Solved

SITEMAP FROM FOLDERS and HTML files

Posted on 2004-04-25
6
185 Views
Last Modified: 2009-07-29
How can I make a sitemap based on the folder stucture. The contents should be down the screen and split across multiple pages if posssible. HTML ouput strictly.

TITLE DESCRIPTION AND METATAGS should be included if at all possible %TAGS% with str_replace would be good. So its easier on layout.

best regards

PS if yer need the templates preped for yer and some snippets of code to cut yer time down thats not a prob.

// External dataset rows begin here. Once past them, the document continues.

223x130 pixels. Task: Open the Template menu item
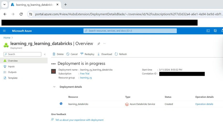(x=13, y=78)
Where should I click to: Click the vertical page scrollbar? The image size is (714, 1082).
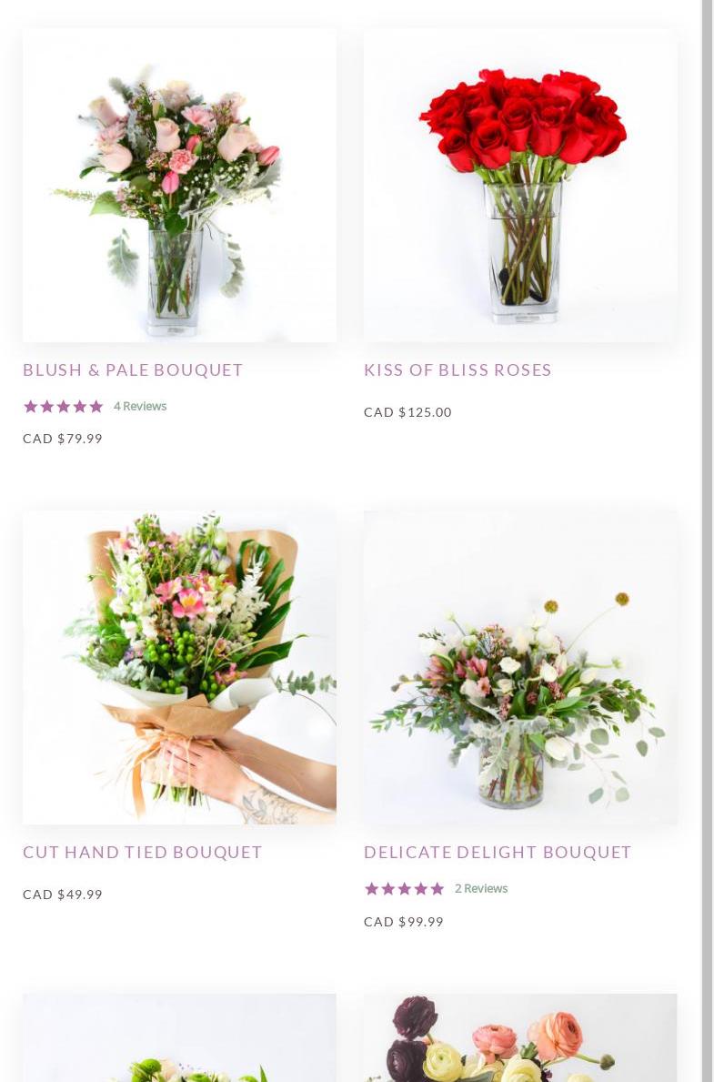point(707,541)
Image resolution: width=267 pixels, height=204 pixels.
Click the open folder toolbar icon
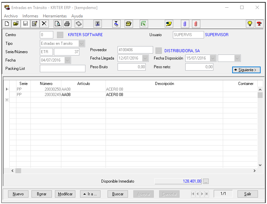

$fp=fopen('sitemap.html');
        $sitemap=fread($fp,filesize ('sitemap.html'));
        fclose($fp);

if yer can use explode split by 20 links per page that output be most useful I have then numbering code below for you

$template = explode('<!--BEGIN-->',$sitemap);
$template = explode('<!--END-->',$tmp[1]);

add a count with that use a STR_replace for the above code should be fine
for($=1 $i<$pages; $i++){

$template=str_replace('%SITE%',$pages,$sitemap); or along those lines
fwrite($fpsitemap,stripslashes($tmp));

I think thats most of it might need to obstart it ob_ end_clean it with include the actual sitemap code itself keep them seperate if you can. One is for the reading and writing the other is the generation part.  Same for pagenumebering bottom of page for code

If yer need more info on layouts or design

index.html/folder/name-1.html-------- then lots of html pages here thats the site structure through out. around a couple of hundered foldres so spilting it over many pages would be ideal )
                               ) they will be linked together
                               )
sitemap.html/sitemap/then all files etc but must link to the above structure actual direct links with domain would have to be needed www.domain.com/index.html/folder/ etc etc (or maybe theres a better way)

index numrbering below

<?php

$start=$i;

echo "page $start of $nindexes<br>\n";
$prev = $start-1;
$range = $start-3;
$next = $start+1;

if($start > 1) {
    echo "<a href=\"$name-1.html\">First</a> <a href=\"$name-$prev.html\">Prev</a> ";
     if($start > 3){
          echo "[<a href=\"$name-$range.html\">$range</a>] ";
     }
     $range += 1;
     if($start > 2){
          echo "[<a href=\"$name-$range.html\">$range</a>] ";
     }
     echo "[<a href=\"$name-$prev.html\">$prev</a>] ";
}
echo "<strong>[$start]</strong> ";
if($start < $nindexes) {
    echo "[<a href=\"$name-$next.html\">$next</a>] ";
    $range = $next+1;
    if($start < ($nindexes-2)){
         echo "[<a href=\"$name-$range.html\">$range</a>] ";
    }
    $range += 1;
    if($start < ($nindexes-3)){
         echo "[<a href=\"$name-$range.html\">$range</a>] ";
    }
    echo "<a href=\"$name-$next.html\">Next</a> <a href=\"$name-$nindexes.html\">Last</a>";
}
?>

best regards
0
Comment
Question by:playstat
  • 3
  • 3
6 Comments
 
LVL 10

Accepted Solution

by:
eeBlueShadow earned 500 total points
ID: 10911626
OK, I'll start this off by trying code for collecting the information, rather than formatting it in any way.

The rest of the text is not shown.